While the Starkville High School boys soccer team will rely on the experience it gained from its state title run in 2012, the Starkville High girls will try not to let the enormity of the moment get to them. The teams will face those challenges at 6 p.m. on the road in the Mississippi High School Activities Association Class 5A North State title matches.
For the Starkville boys (16-1-1), a matchup against Oxford at Bobby Holcomb Field will be their next-to-last step en route to defending their first boys soccer championship in school history. While the boys will go north, the Starkville girls will head south to take on Ridgeland, which won the 2012 title and has eight championships.
“I can tell the guys who were here last year are a lot more relaxed than they were last year,” said Bennett, the Starkville High boys coach. “The new guys are a pretty confident bunch, too. The tempo is probably a little more relaxed.”
Starkville, which is coming off a 2-0 victory against Hernando, should be familiar with Oxford. The Chargers beat the Yellow Jackets 2-0 at the end of the 2012 regular season before Starkville regrouped for another trip north and earned a 4-2 victory in the North State semifinals. It dispatched Hernando 3-1 in the North State title match before defeating Pascagoula 1-0 to win its first championship.
Starkville lost eight seniors, including its entire defense, from the title squad, but a strong sophomore class has blended nicely with upperclassmen to put the team in position to repeat. A year ago, Bennett said the team was in a tighter situation considering it lost to Oxford in the regular season. He said focus will be a key tonight in hostile territory.
“If we can just stay within ourselves and not get too worried about everything, that is our strength,” Bennett said. “We didn’t play for so long (at the start of 2013). We didn’t play real well in the New Hope game (at the end of the regular season), but these last two playoff games we have probably played as well as we have played. The Saltillo game (a 6-0 victory) really got us clicking.

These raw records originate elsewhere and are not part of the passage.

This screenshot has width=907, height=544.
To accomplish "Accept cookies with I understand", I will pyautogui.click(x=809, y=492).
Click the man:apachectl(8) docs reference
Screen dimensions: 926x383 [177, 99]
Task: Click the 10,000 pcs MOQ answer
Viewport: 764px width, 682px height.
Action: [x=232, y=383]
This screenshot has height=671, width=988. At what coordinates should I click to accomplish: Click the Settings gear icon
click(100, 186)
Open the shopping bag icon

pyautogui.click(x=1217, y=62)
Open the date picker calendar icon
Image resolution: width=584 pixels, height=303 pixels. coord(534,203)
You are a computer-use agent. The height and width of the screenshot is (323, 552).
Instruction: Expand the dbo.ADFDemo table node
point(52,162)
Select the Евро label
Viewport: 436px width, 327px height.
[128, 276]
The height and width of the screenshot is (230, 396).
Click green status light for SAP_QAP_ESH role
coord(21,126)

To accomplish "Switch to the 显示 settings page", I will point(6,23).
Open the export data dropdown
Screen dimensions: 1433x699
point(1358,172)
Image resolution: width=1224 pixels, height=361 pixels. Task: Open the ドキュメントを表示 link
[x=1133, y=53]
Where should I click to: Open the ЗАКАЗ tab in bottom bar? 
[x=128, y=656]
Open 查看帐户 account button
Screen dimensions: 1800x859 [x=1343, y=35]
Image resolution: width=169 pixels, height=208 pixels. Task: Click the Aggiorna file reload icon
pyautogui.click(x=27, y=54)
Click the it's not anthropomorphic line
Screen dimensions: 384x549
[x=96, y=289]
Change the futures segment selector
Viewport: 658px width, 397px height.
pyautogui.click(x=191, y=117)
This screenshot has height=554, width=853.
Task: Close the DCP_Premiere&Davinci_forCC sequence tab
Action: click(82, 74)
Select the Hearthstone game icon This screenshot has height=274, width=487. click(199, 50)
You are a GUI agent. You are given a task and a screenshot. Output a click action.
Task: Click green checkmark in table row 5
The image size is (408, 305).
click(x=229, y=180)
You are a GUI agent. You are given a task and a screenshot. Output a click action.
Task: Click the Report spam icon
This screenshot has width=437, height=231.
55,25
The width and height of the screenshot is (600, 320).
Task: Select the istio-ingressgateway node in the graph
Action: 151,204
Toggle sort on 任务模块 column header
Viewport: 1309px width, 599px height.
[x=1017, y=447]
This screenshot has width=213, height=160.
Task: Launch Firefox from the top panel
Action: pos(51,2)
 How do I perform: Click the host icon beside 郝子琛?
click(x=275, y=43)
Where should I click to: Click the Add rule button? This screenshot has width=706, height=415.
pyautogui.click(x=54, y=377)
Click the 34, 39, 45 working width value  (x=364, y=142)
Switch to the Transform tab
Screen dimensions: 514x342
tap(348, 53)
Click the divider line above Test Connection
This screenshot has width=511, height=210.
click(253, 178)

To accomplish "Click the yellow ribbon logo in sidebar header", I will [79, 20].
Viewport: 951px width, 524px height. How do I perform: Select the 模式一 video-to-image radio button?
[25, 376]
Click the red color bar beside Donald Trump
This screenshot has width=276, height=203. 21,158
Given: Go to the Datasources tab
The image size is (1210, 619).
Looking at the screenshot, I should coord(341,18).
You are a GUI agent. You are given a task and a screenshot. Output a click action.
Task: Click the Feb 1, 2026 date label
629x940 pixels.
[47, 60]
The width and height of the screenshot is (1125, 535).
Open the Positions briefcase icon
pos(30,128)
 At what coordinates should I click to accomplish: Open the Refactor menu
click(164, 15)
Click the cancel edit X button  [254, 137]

“I don’t think we are playing our best yet. If we can pick that up this week, that would be a good time for it.”
On the girls side, Anna Albritton feels tonight is as good a time as any to make history. Coming off a 2-0 victory against Center Hill on Sunday, Albritton hopes to have a healthier lineup. The Lady Yellow Jackets played without starting defender Megan Moorhead and sophomore defender/midfielder Meghan Wolf. Albritton praised the play of Erin Foster, who stepped in for Wolf. She feels her players will be ready for the challenge of knocking off a defending state champion.
“It is the first time in the program’s history we have made it to the North Half, and they are excited about that,” Albritton said. “We wanted them to enjoy it. They know they made history, and our jobs are to make sure they have their heads straight on, and that they are ready to take that next step, and it is a big step.”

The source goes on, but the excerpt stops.